Still, there are a couple of things UX design professionals do agree on: design is good, design is essential, and people should benefit positively from their interaction with any design. So I began to focus on what people actually do rather than what their title says, because titles don’t get design done, people do.
Parallels Between Sustainability and User Experience
Not long afterward, I started an internship at an agency that focused mainly on sustainability and corporate communications. The digital team, of which I was a part, got to attend an in-house training on sustainability to gain a better understanding of why it is the company’s focus and how the work of other teams fits into that overall goal. As the talk progressed, I began to see clear parallels between sustainability and user experience. It was as though they were interwoven with one another. This helped me to appreciate the importance of UX professionals much more, the areas we ought to occupy, and the roles we need to play. But this had nothing to do with titles.

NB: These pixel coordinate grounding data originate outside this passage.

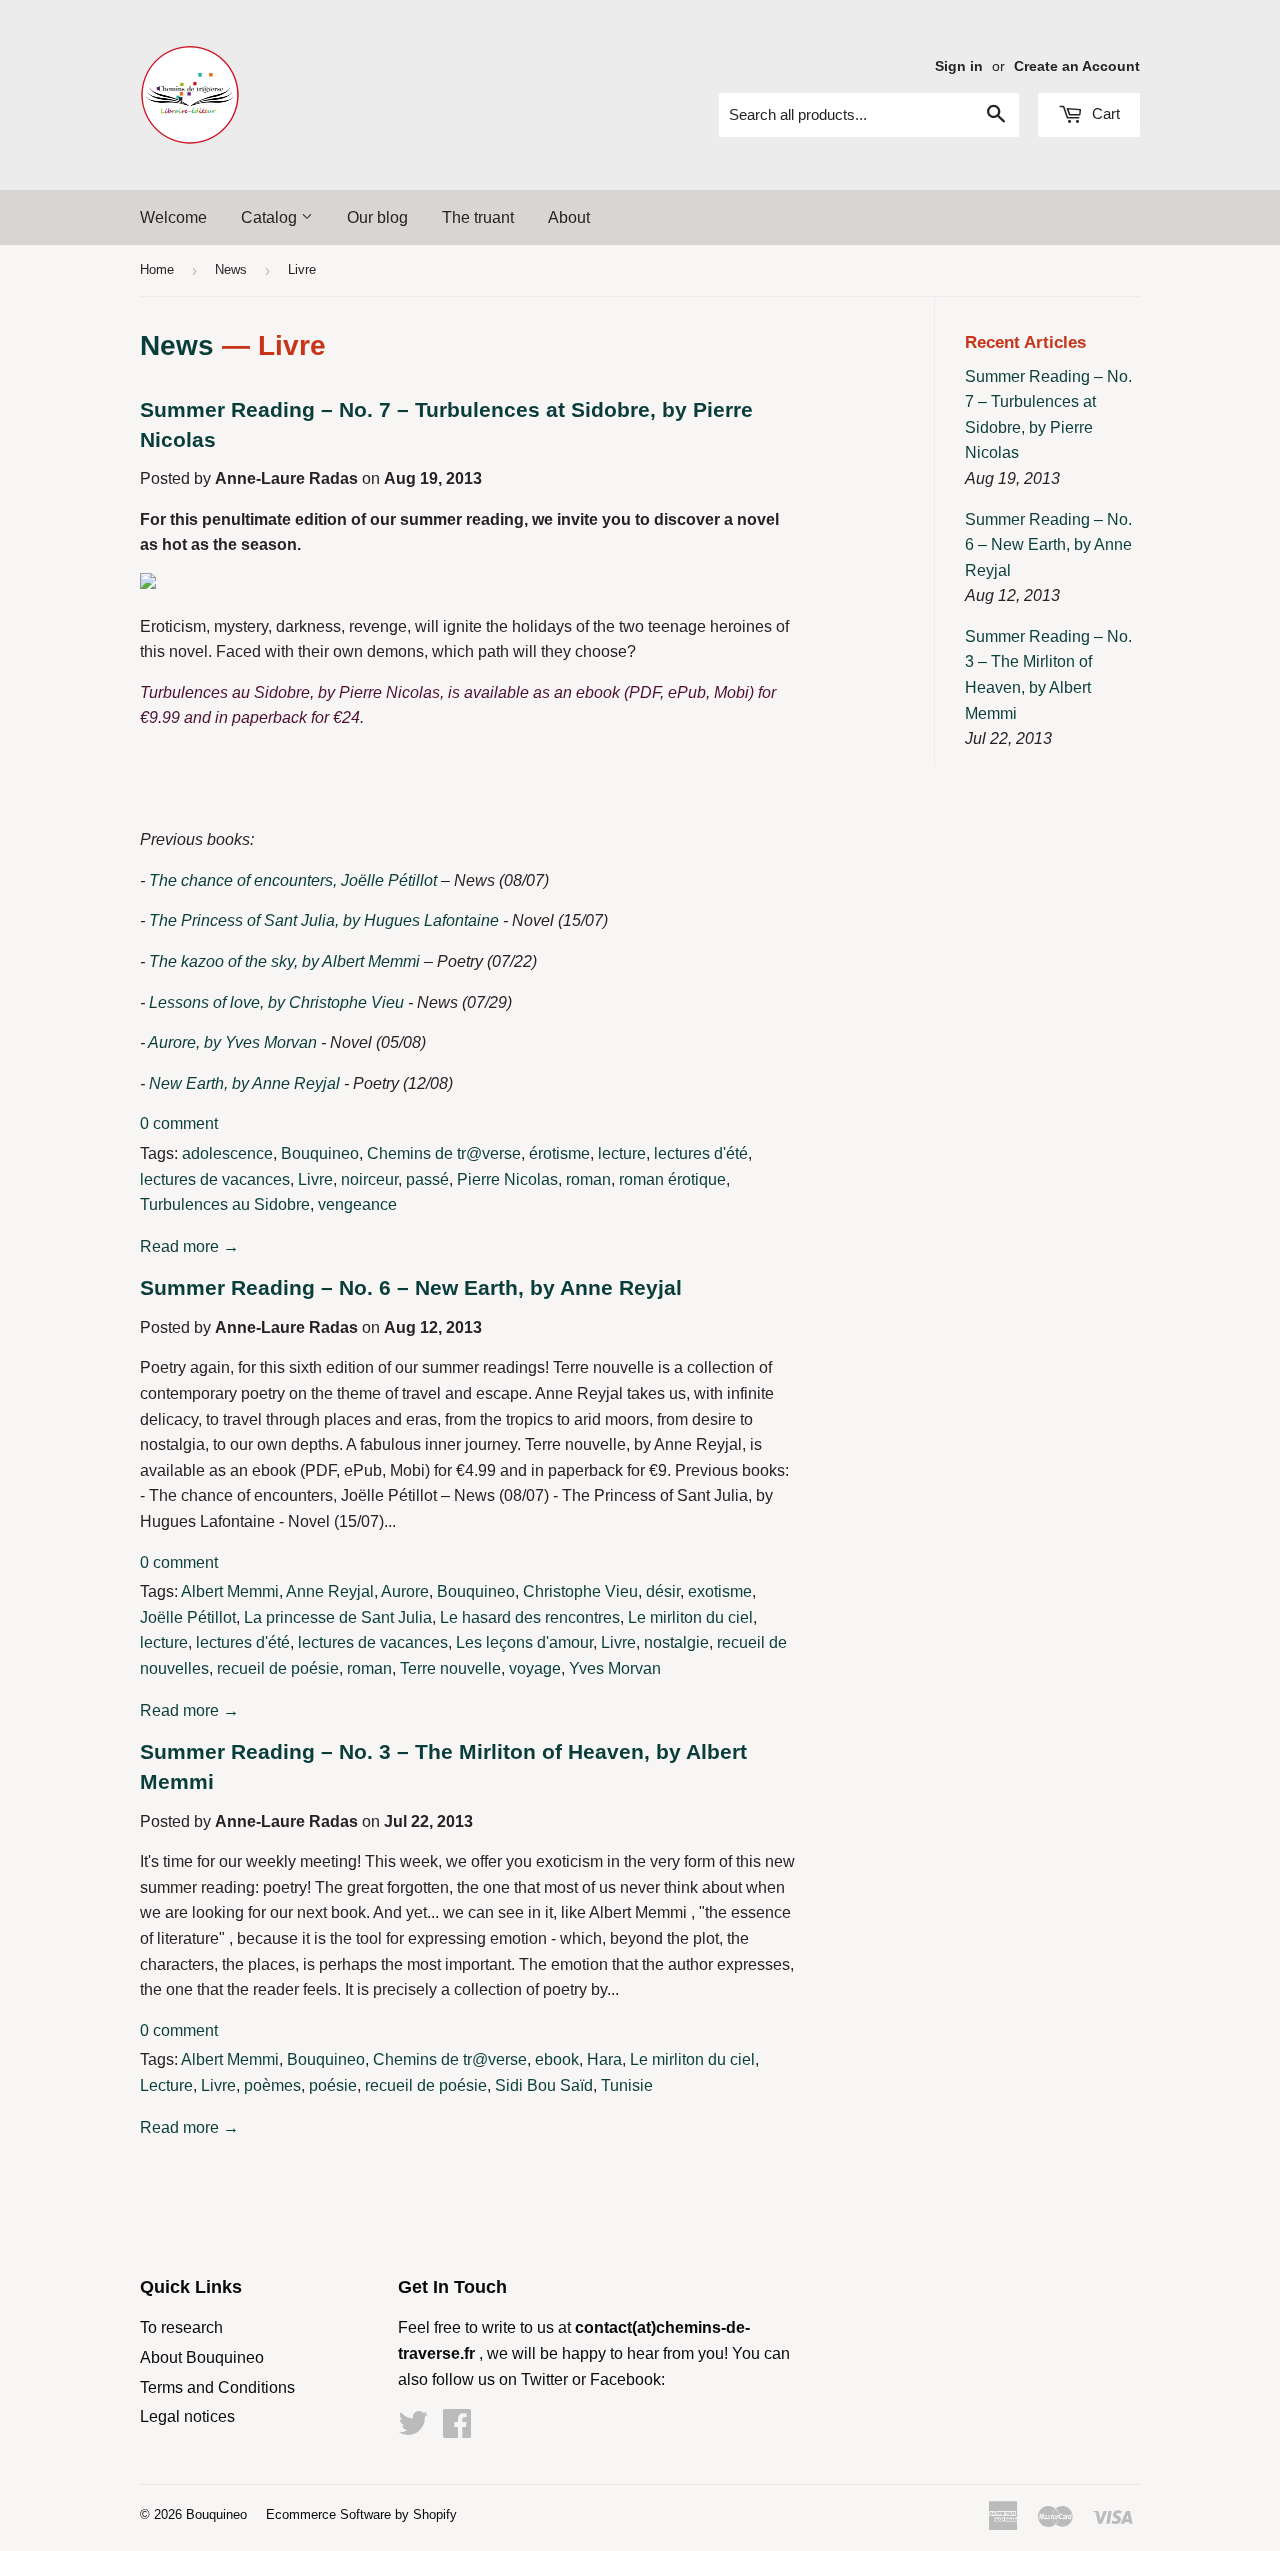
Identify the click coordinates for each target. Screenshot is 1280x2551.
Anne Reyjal (330, 1591)
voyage (535, 1668)
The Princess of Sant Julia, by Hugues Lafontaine (324, 920)
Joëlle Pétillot (188, 1617)
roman (588, 1179)
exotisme (720, 1591)
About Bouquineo (202, 2357)
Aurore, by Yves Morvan (232, 1042)
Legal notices (187, 2416)
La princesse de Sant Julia (338, 1617)
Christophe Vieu (580, 1591)
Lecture (166, 2085)
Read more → (189, 1246)
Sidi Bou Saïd (544, 2085)
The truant (478, 217)
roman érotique (672, 1179)
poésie (333, 2085)
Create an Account (1077, 66)
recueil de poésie (278, 1668)
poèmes (272, 2085)
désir (663, 1591)
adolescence (227, 1153)
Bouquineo (320, 1153)
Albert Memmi (230, 1591)
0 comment (179, 1123)
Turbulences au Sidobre (225, 1204)
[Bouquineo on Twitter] (413, 2429)
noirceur (369, 1179)
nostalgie (676, 1642)
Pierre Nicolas (507, 1179)
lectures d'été (701, 1153)
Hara (604, 2059)
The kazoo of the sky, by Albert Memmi (284, 961)
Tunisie (627, 2085)
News (231, 269)
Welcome (173, 217)
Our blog (377, 217)
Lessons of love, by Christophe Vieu (276, 1002)
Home (157, 269)
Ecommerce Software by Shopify (361, 2514)
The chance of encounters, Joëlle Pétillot (293, 880)
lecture (622, 1153)
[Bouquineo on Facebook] (457, 2429)
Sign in (959, 66)
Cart (1104, 113)
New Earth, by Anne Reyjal (244, 1083)
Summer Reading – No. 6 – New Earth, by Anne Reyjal (411, 1288)
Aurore (405, 1591)
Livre (315, 1179)
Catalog (271, 217)
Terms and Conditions (217, 2387)
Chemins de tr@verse (444, 1153)
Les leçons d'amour (524, 1642)
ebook (557, 2059)
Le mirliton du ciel (690, 1617)
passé (427, 1179)
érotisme (559, 1153)
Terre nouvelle (450, 1668)
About (569, 217)
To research (181, 2327)
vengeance (357, 1204)
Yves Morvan (615, 1668)
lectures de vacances (215, 1179)
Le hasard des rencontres (530, 1617)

Sustainability, like user experience, is an important aspect of our lives that society has neglected for decades. Both people and companies are beginning to realize how necessary it is to focus on these elements. But when we look at them in a corporate context, sustainability and user experience are functions that should neither be stand-alone organizations nor run as add-ons. We must embed them into a company’s ethos, values, and actions. This, in turn, creates the need to have certain people to take on the responsibility of overseeing, directing, and managing these elements. In forward-thinking organizations, sustainability officers and UX professionals take on these responsibilities.

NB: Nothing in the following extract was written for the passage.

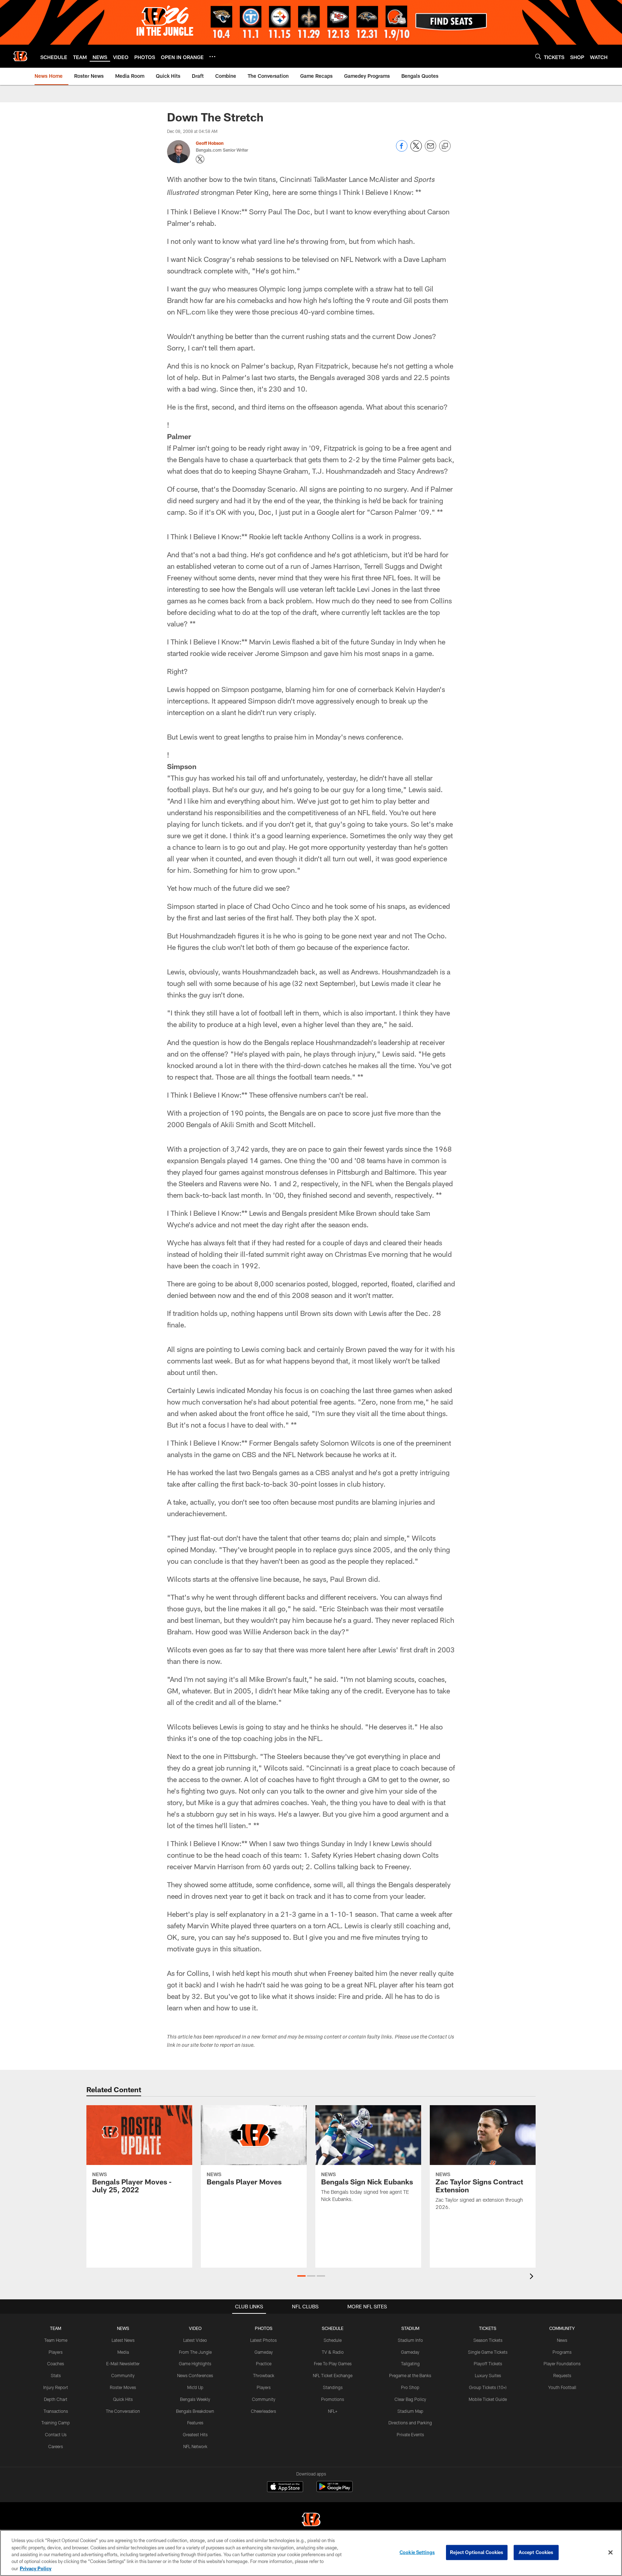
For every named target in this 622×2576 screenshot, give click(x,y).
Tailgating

More important, given that these two elements have just begun to get traction, there are strategic roles that every sustainability officer and UX professional ought to play—regardless of their titles or how or where they are employed. One person need not take on all of these roles, but each of us should play at least one of these roles to which he or she is well suited. The roles and responsibilities sustainability and user experience share include the following:
- educator
- innovator
- disruptor
- partner
Educator
Every one of us goes through some form of education, whether informal or formal, and we can all agree on the importance of education. We should target education on user experience toward both UX professionals and those outside the profession. The responsibilities of the Educator role include mentorship within the UX profession, writing, and speaking at conferences. The more people learn about user experience, the more likely they are to change their mindsets toward it.
I have benefitted immensely from being educated through mentorships, workshops, and the articles I’ve read. I have also seen companies implement education internally. At the end of each week, the UX team or others would give a presentation to other teams about the projects they had worked on, some of the key activities they had taken part in, and how they related to every other team and the company’s bottom line. Educational activities need not be elaborate. The Educator role is one that almost anyone with a passion for user experience can take on.